Dans le besoin de saisir ce qui est intime chez l'autre – un lieu, une attitude, un sentiment, une émotion – Emma Barthère œuvre à ce que l'autre l'oubli. Non pas au sens d'un semblant, d'un « je fais comme si j'étais seul(e) ». Elle pénètre dans l'environnement de l'autre, instaure une atmosphère très singulière, joue des contraintes, et propose en partage, sous certains aspects, son intime à elle. Il pourrait s'agir d'un processus de transfert, commun et mutuel.

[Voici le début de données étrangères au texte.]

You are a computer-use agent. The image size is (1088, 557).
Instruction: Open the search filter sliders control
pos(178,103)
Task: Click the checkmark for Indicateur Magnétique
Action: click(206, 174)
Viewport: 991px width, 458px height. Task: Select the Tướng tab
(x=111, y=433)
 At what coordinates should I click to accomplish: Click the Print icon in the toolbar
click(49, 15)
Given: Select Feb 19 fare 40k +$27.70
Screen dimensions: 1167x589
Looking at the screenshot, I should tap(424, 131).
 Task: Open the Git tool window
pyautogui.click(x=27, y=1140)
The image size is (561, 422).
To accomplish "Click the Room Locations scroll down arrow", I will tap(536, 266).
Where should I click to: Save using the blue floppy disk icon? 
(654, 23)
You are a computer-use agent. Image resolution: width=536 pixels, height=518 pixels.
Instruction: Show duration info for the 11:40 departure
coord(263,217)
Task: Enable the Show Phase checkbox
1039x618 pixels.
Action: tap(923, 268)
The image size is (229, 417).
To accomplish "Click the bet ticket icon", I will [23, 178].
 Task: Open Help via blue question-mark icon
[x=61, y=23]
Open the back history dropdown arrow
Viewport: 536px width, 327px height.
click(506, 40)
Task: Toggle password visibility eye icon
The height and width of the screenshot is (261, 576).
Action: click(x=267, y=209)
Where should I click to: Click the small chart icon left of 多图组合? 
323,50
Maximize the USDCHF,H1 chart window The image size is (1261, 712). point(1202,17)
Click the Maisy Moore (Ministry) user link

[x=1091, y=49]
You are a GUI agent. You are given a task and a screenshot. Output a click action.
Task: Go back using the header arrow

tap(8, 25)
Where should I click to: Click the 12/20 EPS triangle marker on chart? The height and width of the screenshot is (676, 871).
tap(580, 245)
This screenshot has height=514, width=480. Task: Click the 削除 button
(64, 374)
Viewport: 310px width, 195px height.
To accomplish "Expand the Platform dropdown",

D'une certaine manière, elle se livre en incitant implicitement l'autre – par sa présence, ses mots, ses cadrages – à effleurer ses propres limites et ainsi permettre à une image, un instant, de se situer dans une zone commune aux deux acteurs. Elle parvient ainsi à se rendre l'intime de l'autre.

Mêler un moment deux intimes, amener le modèle à s'immiscer dans l'espace intime du photographe.

Si un journal peut être intime, ses images relèveraient d'une forme singulière, voire improbable d'autobiographie. Se transposer dans l'autre, dans l'image / reflet de l'autre, dans un va-et-vient, comme un flux partagé qui circulerait entre l'auteur et la figure photographiée. Ainsi une série de translations donnerait forme à une sorte d'autoportrait, à peine perceptible.

Un autoportrait qui demeure. Latent. Sous-jacent à chacun des portraits intimes de l'autre, celui qui n'est pas moi mais qui « ressemble » à ce que je donne ou non à voir.

L'autre comme filtre intime de la photographe.